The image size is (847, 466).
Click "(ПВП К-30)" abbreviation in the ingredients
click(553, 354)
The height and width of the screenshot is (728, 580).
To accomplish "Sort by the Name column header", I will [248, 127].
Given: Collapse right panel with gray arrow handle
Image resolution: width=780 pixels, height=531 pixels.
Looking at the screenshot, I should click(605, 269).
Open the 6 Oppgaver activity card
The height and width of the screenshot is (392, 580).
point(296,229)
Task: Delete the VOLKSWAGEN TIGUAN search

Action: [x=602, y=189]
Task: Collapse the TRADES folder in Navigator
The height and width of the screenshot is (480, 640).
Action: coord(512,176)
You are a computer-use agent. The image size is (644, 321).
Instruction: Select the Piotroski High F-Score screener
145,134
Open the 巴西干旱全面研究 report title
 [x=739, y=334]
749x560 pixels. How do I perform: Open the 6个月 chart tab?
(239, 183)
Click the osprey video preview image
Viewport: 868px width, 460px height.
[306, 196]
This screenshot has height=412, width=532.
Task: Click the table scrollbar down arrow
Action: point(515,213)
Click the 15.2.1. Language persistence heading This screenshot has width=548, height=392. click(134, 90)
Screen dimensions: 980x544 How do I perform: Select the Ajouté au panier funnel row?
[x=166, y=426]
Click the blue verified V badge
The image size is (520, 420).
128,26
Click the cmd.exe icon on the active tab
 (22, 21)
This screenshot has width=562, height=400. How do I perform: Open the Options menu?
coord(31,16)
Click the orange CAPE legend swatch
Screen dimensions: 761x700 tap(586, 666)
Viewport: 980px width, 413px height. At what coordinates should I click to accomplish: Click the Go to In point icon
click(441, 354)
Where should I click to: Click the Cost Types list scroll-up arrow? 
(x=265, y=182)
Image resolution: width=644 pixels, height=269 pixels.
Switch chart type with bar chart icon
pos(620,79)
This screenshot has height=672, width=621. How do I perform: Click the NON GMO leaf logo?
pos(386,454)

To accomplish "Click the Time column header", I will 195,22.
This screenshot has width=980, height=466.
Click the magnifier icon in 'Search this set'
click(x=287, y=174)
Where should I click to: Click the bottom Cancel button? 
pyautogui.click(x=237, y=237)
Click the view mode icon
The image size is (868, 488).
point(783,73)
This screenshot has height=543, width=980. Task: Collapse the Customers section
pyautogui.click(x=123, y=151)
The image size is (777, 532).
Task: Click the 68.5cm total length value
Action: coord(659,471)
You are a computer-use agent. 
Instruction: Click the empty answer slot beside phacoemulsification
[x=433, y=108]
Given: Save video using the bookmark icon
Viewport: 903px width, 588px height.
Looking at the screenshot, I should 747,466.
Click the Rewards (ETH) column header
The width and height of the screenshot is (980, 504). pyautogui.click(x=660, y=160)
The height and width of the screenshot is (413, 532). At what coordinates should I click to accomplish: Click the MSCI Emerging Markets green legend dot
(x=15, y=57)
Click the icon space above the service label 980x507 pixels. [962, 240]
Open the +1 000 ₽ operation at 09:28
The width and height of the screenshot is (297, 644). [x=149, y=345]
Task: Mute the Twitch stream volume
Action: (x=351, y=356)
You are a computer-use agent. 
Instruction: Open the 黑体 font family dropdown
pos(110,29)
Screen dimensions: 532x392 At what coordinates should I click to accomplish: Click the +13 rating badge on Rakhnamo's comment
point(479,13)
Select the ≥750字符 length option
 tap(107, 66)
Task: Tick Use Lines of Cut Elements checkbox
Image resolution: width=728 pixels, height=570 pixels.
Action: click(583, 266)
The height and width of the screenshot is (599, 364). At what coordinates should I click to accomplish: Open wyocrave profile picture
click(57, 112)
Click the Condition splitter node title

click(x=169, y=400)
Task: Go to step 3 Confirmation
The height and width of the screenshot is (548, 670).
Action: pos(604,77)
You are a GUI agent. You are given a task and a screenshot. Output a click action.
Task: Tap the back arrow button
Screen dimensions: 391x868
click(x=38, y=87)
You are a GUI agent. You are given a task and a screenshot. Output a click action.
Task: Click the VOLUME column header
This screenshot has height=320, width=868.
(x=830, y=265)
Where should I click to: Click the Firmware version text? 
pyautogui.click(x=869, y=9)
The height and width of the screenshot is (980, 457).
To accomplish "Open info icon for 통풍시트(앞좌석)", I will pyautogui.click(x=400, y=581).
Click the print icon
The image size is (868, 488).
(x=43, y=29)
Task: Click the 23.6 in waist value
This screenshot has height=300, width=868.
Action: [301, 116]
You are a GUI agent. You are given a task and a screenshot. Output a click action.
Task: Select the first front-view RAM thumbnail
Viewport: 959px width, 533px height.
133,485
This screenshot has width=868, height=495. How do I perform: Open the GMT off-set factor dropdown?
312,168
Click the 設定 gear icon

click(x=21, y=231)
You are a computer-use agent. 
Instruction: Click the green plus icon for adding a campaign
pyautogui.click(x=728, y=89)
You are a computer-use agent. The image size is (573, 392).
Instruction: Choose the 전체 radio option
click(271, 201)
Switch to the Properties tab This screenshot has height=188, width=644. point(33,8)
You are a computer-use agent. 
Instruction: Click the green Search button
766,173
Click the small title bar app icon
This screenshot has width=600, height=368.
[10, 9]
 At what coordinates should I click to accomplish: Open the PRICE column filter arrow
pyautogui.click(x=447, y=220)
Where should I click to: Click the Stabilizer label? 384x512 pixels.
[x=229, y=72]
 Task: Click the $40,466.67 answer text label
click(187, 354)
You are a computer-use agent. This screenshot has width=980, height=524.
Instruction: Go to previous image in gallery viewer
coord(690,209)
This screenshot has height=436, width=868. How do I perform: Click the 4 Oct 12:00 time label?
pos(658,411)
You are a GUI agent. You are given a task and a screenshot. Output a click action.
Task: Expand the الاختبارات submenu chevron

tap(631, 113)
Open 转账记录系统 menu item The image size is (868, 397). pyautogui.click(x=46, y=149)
-=-=-=-=-
_Task requirements_
Starting at the line that contains "This screenshot has height=543, width=980." and stopping after the line that contains "Click the icon", write out every line exactly as it appears above, and no other line.

_Solution to the problem_
This screenshot has height=543, width=980. Task: Collapse the Customers section
pyautogui.click(x=123, y=151)
The image size is (777, 532).
Task: Click the 68.5cm total length value
Action: coord(659,471)
You are a computer-use agent. 
Instruction: Click the empty answer slot beside phacoemulsification
[x=433, y=108]
Given: Save video using the bookmark icon
Viewport: 903px width, 588px height.
Looking at the screenshot, I should 747,466.
Click the Rewards (ETH) column header
The width and height of the screenshot is (980, 504). pyautogui.click(x=660, y=160)
The height and width of the screenshot is (413, 532). At what coordinates should I click to accomplish: Click the MSCI Emerging Markets green legend dot
(x=15, y=57)
Click the icon space above the service label 980x507 pixels. [962, 240]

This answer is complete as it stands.